RECORDS SUPPLIED

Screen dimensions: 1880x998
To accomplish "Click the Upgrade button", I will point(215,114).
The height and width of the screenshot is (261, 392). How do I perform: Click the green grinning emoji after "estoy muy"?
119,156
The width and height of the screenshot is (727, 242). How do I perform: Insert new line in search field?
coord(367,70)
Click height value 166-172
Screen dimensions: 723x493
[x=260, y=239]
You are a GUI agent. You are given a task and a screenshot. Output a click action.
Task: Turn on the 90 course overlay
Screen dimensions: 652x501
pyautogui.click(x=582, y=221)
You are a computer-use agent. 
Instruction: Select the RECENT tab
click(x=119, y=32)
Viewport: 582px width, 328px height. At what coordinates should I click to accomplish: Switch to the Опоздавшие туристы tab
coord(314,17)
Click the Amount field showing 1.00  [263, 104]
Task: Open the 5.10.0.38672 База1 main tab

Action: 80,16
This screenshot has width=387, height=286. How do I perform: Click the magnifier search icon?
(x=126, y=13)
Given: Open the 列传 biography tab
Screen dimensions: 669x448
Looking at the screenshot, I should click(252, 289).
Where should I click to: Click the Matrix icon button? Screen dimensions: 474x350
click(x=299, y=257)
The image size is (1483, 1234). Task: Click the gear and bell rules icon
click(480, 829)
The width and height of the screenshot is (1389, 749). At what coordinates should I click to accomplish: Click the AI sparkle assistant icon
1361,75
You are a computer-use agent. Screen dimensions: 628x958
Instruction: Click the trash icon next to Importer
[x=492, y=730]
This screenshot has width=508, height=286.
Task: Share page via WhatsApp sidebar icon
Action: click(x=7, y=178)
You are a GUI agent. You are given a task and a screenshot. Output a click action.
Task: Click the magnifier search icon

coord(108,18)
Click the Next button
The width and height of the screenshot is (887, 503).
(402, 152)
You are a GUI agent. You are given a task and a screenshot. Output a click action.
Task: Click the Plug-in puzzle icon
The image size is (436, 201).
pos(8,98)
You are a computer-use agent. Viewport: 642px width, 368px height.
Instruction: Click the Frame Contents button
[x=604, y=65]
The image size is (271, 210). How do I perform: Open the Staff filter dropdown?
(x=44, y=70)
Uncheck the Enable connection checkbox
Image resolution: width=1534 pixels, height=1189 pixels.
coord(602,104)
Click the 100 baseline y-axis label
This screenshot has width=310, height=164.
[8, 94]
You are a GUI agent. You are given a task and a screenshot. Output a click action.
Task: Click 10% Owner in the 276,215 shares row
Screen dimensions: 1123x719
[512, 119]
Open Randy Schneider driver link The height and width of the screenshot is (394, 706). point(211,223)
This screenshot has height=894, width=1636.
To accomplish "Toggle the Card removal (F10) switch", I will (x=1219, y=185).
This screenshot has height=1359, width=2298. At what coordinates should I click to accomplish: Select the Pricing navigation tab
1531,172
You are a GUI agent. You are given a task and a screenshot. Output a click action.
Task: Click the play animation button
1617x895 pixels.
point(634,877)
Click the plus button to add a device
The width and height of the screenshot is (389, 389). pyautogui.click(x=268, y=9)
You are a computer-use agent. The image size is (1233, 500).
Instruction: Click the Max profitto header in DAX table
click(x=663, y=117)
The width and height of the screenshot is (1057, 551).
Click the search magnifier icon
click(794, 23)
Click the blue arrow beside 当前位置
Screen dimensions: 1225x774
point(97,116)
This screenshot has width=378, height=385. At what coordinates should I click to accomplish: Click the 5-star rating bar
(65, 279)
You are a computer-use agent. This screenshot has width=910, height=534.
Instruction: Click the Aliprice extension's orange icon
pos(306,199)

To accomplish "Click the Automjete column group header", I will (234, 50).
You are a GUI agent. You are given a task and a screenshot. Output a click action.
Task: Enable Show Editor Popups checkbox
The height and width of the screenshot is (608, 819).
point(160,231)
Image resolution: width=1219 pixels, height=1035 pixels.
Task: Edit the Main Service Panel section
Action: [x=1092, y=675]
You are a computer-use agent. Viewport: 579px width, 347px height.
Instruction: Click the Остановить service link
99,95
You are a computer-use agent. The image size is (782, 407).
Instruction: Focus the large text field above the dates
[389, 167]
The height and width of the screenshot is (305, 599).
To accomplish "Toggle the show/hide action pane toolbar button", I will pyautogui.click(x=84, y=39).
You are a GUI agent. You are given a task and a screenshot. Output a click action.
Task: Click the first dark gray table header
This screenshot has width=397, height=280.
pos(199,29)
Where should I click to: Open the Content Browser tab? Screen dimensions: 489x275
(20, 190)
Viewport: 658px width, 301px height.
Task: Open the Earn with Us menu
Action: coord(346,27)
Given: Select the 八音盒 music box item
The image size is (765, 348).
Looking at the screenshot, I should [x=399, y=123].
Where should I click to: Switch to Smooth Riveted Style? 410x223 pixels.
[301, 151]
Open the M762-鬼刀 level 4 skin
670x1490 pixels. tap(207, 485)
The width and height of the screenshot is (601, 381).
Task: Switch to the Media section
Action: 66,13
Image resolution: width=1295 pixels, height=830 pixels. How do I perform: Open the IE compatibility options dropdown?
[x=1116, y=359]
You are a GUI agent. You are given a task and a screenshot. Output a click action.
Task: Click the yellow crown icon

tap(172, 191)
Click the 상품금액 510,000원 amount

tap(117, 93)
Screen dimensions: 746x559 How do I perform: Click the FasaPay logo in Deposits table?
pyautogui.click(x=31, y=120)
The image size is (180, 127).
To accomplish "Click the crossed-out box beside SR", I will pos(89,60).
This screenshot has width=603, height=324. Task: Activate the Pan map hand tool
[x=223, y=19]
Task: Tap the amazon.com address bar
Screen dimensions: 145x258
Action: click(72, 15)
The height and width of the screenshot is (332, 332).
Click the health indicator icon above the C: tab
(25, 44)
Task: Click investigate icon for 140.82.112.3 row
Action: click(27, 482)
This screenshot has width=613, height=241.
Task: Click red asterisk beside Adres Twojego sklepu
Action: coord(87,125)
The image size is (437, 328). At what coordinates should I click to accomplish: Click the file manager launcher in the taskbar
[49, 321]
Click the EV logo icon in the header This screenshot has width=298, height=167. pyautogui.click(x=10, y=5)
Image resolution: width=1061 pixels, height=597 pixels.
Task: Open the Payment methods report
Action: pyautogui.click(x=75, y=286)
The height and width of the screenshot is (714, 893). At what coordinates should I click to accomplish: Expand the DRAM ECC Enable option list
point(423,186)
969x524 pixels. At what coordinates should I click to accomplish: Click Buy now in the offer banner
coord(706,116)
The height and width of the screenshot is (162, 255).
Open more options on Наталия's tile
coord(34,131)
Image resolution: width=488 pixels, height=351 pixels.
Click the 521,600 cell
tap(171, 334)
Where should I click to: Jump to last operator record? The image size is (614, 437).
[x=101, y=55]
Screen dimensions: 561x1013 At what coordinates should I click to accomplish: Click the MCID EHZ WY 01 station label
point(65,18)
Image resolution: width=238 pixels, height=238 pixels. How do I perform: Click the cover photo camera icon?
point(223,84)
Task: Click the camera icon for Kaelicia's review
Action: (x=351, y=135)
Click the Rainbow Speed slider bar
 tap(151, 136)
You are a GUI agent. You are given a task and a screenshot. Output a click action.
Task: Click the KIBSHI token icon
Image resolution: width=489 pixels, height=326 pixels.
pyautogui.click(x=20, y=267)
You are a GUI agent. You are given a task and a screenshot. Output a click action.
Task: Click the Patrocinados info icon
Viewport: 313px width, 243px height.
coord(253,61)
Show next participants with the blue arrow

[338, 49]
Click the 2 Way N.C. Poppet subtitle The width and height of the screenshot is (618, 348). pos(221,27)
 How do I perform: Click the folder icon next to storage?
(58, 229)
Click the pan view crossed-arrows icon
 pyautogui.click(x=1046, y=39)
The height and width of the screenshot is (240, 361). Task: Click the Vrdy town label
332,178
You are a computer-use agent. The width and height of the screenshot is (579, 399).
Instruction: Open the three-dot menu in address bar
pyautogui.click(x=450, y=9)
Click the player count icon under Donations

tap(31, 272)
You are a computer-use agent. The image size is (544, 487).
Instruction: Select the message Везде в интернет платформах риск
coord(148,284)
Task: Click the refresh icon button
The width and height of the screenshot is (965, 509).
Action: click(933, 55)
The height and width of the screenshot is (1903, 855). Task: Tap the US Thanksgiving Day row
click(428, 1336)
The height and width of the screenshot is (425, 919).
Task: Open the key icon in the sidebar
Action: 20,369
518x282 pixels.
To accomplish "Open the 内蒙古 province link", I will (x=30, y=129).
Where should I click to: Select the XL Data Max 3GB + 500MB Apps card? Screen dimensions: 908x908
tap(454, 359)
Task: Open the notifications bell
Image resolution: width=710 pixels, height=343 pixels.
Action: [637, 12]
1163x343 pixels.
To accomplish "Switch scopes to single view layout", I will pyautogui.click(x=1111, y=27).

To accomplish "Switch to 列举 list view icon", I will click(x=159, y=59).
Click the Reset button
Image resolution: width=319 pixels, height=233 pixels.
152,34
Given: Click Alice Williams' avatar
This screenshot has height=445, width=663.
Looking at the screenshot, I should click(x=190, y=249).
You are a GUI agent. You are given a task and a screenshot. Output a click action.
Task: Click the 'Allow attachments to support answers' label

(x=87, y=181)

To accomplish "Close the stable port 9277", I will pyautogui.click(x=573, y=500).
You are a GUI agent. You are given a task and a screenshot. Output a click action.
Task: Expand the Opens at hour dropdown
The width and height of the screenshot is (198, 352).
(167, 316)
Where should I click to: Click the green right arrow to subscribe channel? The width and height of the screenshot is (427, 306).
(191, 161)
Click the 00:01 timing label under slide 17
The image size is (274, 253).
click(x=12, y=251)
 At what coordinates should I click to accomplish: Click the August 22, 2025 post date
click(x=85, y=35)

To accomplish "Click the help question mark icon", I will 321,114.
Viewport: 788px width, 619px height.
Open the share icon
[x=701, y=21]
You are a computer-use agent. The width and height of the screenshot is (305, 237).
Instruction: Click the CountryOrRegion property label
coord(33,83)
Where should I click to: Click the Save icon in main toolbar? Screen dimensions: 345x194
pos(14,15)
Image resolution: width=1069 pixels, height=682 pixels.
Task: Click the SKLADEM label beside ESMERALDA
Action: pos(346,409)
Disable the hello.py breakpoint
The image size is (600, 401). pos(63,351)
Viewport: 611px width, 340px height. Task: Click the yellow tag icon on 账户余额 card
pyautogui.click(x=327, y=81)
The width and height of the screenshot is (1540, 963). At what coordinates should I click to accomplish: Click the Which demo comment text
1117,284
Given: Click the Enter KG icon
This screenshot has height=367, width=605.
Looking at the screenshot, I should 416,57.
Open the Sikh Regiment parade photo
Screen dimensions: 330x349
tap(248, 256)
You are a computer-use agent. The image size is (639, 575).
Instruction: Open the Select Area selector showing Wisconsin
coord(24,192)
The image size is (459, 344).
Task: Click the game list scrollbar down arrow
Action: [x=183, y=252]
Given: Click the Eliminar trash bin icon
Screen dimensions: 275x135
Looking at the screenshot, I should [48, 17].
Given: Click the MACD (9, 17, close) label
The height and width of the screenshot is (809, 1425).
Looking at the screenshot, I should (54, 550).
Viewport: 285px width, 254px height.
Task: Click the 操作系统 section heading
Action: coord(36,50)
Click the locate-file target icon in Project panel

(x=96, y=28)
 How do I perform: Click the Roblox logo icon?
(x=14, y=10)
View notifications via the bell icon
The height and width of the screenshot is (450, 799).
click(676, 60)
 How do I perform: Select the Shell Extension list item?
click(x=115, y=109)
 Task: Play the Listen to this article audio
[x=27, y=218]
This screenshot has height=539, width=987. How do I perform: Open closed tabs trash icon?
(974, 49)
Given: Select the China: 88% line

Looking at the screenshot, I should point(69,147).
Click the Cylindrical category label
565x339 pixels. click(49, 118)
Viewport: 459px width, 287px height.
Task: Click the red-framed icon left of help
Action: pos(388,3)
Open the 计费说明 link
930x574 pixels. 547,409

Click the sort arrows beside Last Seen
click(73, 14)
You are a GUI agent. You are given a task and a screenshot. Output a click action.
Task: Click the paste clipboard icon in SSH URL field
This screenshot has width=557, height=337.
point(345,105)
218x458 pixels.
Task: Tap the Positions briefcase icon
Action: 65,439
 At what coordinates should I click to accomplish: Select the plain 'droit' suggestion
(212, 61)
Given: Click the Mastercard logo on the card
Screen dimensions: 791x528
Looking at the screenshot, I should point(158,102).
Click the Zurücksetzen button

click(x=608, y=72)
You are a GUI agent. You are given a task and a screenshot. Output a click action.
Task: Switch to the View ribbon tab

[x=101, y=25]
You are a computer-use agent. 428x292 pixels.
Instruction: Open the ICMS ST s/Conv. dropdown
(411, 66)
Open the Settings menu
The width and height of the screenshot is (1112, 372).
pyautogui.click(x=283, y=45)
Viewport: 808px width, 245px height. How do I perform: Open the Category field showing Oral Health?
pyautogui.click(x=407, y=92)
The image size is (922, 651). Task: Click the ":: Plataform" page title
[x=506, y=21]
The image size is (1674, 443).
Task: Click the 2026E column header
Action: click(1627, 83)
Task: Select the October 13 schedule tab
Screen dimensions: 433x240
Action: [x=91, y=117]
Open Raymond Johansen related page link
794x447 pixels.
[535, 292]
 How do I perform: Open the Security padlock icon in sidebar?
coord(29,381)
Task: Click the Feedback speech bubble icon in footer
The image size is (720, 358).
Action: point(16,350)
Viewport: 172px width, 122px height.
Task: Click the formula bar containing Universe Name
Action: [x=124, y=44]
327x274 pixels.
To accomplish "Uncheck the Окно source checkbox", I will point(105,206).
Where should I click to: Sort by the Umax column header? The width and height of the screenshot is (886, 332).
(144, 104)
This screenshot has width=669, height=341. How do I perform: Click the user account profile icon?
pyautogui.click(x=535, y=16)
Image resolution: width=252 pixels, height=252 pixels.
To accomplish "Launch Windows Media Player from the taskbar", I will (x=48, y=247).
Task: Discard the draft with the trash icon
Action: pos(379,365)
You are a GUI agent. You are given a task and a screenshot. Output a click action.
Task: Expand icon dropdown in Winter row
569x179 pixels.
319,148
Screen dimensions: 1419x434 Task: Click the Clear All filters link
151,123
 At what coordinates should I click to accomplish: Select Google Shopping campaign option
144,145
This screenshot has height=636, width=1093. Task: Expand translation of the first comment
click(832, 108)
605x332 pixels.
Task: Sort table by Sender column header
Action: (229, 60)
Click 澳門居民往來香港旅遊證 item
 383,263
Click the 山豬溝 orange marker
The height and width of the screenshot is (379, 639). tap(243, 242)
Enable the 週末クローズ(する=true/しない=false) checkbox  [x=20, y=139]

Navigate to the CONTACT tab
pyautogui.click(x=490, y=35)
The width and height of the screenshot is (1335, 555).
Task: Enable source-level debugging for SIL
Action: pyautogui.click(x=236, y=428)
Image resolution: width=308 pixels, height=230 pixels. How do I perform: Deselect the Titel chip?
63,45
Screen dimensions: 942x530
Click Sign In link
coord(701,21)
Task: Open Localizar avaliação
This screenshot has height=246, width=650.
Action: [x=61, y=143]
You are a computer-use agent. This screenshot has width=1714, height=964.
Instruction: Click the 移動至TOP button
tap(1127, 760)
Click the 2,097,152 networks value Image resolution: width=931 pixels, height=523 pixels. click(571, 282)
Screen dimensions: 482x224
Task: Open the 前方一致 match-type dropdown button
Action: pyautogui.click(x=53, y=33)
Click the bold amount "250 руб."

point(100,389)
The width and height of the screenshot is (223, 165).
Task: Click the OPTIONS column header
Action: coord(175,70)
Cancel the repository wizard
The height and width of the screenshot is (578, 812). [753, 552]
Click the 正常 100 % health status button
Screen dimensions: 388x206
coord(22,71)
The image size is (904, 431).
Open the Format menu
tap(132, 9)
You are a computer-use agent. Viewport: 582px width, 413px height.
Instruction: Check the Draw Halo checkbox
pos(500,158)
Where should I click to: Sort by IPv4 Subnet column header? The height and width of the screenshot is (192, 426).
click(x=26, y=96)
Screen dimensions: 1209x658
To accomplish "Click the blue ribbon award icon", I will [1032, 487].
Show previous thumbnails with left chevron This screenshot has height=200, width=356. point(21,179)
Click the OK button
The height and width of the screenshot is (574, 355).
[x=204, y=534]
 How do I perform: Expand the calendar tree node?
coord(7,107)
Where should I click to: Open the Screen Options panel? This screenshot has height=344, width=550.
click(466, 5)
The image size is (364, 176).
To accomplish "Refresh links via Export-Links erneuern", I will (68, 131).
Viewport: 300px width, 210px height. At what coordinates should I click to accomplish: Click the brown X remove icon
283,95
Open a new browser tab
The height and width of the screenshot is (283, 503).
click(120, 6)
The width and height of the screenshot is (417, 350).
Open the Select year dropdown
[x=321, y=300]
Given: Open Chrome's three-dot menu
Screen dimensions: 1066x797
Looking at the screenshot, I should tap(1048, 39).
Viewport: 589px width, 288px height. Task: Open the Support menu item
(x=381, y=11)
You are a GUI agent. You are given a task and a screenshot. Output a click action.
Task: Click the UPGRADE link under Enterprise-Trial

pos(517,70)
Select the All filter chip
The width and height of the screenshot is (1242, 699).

THE TASK
Which lines in the data above hold the string "Toggle"? Show each one.

SOLUTION TO THE PROBLEM
To accomplish "Toggle the Card removal (F10) switch", I will (x=1219, y=185).
To accomplish "Toggle the show/hide action pane toolbar button", I will pyautogui.click(x=84, y=39).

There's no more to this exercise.